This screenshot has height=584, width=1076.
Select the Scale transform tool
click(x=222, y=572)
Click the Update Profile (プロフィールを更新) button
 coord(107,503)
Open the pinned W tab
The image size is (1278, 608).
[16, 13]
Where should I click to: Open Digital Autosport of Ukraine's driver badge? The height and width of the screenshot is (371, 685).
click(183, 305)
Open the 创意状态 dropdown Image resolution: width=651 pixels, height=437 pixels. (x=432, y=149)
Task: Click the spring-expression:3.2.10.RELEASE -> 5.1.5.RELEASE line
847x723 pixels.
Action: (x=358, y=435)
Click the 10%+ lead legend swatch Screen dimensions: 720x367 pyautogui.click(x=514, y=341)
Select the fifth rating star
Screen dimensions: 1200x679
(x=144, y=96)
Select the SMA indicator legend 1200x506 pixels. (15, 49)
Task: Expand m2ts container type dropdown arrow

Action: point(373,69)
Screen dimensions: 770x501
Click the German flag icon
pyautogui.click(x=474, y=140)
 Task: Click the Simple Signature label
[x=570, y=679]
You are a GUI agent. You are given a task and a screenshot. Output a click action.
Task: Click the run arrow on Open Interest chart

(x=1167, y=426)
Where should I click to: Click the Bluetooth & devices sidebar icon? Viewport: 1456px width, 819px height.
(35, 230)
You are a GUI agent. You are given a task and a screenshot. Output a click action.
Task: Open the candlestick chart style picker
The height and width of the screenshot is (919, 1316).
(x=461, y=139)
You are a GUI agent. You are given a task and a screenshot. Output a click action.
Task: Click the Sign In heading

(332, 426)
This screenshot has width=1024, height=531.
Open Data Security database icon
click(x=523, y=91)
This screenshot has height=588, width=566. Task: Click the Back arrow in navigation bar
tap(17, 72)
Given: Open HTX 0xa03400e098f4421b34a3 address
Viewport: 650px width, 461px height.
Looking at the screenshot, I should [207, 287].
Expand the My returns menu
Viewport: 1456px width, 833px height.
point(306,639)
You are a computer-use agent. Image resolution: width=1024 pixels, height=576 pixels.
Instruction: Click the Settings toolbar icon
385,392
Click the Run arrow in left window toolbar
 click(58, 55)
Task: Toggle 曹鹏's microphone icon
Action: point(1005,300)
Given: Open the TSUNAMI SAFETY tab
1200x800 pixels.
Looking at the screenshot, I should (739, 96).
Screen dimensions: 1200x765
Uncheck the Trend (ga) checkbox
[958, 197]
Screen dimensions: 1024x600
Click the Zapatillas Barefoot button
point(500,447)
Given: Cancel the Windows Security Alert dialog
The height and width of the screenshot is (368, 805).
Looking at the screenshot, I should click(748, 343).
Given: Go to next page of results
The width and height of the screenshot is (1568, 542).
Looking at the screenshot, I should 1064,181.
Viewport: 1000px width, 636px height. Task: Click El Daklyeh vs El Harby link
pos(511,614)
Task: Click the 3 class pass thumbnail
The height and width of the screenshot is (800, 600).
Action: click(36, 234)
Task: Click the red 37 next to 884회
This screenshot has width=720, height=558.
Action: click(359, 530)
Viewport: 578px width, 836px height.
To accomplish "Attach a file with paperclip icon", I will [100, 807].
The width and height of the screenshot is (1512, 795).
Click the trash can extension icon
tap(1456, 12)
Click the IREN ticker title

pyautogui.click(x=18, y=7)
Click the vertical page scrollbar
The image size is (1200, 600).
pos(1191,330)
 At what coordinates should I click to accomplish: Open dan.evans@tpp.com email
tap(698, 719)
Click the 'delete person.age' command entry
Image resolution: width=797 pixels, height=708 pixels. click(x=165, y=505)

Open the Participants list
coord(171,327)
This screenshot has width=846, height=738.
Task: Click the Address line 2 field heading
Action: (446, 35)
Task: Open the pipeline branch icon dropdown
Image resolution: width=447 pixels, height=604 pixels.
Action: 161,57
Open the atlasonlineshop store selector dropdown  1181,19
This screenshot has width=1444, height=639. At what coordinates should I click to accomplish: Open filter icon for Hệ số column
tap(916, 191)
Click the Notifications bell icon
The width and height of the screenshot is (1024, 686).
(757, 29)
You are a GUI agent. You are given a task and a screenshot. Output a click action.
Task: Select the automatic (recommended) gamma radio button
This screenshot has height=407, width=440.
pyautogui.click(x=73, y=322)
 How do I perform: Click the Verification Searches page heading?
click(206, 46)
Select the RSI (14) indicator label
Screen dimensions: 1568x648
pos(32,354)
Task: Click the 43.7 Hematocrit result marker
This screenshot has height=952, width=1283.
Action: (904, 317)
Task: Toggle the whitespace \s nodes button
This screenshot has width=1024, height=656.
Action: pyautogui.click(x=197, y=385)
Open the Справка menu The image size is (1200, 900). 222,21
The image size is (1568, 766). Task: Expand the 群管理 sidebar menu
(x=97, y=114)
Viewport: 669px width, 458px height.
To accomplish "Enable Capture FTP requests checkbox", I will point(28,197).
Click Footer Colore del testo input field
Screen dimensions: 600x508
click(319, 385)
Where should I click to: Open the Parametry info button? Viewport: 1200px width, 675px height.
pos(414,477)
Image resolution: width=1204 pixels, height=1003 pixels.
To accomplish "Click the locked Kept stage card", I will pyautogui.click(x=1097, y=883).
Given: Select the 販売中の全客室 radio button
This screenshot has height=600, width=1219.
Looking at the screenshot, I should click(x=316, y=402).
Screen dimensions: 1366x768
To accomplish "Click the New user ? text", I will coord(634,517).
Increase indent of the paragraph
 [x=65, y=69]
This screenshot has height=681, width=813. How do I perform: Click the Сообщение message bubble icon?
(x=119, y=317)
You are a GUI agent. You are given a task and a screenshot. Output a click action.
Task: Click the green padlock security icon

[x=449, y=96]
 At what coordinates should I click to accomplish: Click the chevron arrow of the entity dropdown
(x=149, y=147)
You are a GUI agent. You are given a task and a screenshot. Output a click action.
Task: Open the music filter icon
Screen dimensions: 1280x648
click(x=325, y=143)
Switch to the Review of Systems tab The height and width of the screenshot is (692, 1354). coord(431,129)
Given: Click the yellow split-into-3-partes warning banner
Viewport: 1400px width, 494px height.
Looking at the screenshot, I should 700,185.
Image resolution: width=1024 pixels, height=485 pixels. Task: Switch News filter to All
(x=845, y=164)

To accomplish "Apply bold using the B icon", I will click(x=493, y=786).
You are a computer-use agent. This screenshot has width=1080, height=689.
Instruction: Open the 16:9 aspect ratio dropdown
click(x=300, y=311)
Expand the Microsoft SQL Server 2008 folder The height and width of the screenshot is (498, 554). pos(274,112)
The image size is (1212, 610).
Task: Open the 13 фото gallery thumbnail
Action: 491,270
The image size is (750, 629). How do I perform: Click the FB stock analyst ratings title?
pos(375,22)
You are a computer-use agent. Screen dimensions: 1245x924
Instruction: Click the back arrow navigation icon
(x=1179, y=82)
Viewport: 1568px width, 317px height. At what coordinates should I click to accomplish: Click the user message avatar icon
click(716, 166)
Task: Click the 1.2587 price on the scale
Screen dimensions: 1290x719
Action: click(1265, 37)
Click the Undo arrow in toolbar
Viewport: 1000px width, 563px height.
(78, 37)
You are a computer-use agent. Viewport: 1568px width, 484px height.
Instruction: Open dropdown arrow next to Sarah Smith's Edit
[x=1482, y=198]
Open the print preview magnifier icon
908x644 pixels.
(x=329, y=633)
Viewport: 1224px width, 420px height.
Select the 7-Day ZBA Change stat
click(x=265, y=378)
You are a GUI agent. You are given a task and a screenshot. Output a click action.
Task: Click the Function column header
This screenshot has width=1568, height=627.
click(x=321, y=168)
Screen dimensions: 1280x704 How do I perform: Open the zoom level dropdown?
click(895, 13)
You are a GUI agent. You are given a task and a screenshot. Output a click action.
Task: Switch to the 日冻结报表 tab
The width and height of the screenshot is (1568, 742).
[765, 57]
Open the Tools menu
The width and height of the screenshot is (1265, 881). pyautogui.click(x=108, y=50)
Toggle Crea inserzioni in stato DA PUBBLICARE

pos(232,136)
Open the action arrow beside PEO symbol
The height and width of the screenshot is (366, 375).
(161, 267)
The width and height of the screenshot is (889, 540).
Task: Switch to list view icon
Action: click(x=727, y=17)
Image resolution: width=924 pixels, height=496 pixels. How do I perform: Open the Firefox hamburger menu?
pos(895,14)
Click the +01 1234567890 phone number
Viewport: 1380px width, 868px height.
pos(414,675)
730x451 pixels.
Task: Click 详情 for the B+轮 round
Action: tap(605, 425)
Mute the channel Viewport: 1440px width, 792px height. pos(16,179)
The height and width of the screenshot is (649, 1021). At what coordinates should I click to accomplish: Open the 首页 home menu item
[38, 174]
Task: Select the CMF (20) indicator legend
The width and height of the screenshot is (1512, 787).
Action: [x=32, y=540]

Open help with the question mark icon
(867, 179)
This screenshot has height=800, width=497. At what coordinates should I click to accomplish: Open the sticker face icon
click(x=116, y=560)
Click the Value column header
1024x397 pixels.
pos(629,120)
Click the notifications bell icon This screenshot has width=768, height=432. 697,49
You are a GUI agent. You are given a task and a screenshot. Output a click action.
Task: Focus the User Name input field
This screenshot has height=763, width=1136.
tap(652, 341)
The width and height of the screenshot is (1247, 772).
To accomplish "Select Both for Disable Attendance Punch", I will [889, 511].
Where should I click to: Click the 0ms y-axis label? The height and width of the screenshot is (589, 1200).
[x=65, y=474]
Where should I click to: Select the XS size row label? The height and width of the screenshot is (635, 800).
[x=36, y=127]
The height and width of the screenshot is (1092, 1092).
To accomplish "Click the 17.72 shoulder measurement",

Assignment:
Please go over the data above and tally every line holding "header"; reply only with the count.

Answer to this exercise:
2